Local GBIF backbone database

The data source

GBIF maintain a detailed database that is used to provide the hierarchical backbone taxonomy underpinning GBIF species observations. They provide multiple versions of the dataset - at roughly one year to six month intervals - that are identified with a date timestamp. All versions are freely available from GBIF at the link below, and the current folder is a shortcut to the most recent version.

https://hosted-datasets.gbif.org/datasets/backbone/current/

To use the GBIF backbone taxonomy as a local data resource for taxon validation, the safedata_validator package requires a version of the database to be built into a SQLite3 database.

Building the local GBIF database

The safedata_build_local_gbif command line tool is used to automatically download and build the required file. The command line help is shown below - note that a particular version can be selected by supplying the version date timestamp from the page above.

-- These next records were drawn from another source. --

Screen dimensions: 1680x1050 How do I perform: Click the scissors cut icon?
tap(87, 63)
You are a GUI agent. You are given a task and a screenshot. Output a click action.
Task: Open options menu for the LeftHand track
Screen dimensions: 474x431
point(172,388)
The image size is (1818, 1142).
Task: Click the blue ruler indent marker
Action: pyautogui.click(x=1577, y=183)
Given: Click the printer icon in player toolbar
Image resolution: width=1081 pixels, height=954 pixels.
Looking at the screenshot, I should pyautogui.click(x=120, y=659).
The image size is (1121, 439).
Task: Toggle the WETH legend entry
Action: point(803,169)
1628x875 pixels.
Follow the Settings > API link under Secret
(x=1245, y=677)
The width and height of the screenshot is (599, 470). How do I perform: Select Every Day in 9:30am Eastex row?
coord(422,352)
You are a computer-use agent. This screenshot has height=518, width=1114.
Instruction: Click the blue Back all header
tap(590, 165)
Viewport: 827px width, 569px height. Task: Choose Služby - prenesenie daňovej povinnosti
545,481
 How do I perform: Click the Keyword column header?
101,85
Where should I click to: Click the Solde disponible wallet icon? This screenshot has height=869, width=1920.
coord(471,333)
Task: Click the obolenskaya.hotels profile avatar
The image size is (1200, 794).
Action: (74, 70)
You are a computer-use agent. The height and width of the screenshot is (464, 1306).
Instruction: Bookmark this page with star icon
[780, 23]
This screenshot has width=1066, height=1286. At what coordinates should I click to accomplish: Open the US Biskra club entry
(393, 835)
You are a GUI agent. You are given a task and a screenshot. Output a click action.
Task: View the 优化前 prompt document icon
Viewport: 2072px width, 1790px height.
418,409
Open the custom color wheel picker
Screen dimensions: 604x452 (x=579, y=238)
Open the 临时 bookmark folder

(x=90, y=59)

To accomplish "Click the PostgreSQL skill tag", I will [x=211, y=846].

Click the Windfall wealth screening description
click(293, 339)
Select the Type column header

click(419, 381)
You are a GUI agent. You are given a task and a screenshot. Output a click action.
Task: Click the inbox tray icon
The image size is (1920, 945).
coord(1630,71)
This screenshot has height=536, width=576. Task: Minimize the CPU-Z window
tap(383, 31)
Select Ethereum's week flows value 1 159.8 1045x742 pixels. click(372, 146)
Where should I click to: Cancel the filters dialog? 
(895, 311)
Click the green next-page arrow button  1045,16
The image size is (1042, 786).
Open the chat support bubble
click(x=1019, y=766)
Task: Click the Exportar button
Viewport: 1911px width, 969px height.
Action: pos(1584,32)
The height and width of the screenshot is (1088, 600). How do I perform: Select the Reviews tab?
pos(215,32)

cl_prompt $ safedata_build_local_gbif -h
usage: safedata_build_local_gbif [-h] [-t TIMESTAMP] outfile

Build a local GBIF database.

    This tool builds an SQLite database of the GBIF backbone taxonomy to use
    in validation by safedata_validate. There are multiple versions of the
    dataset, and the available versions can be seen here:

        https://hosted-datasets.gbif.org/datasets/backbone/

    The tool will optionally take a timestamp - using the format '2021-11-26'
    - to build a particular version, but defaults to the most recent version.

positional arguments:
  outfile       Filename to use for database file.

options:
  -h, --help    show this help message and exit
  -t TIMESTAMP, --timestamp TIMESTAMP
                The time stamp of a database archive version to use.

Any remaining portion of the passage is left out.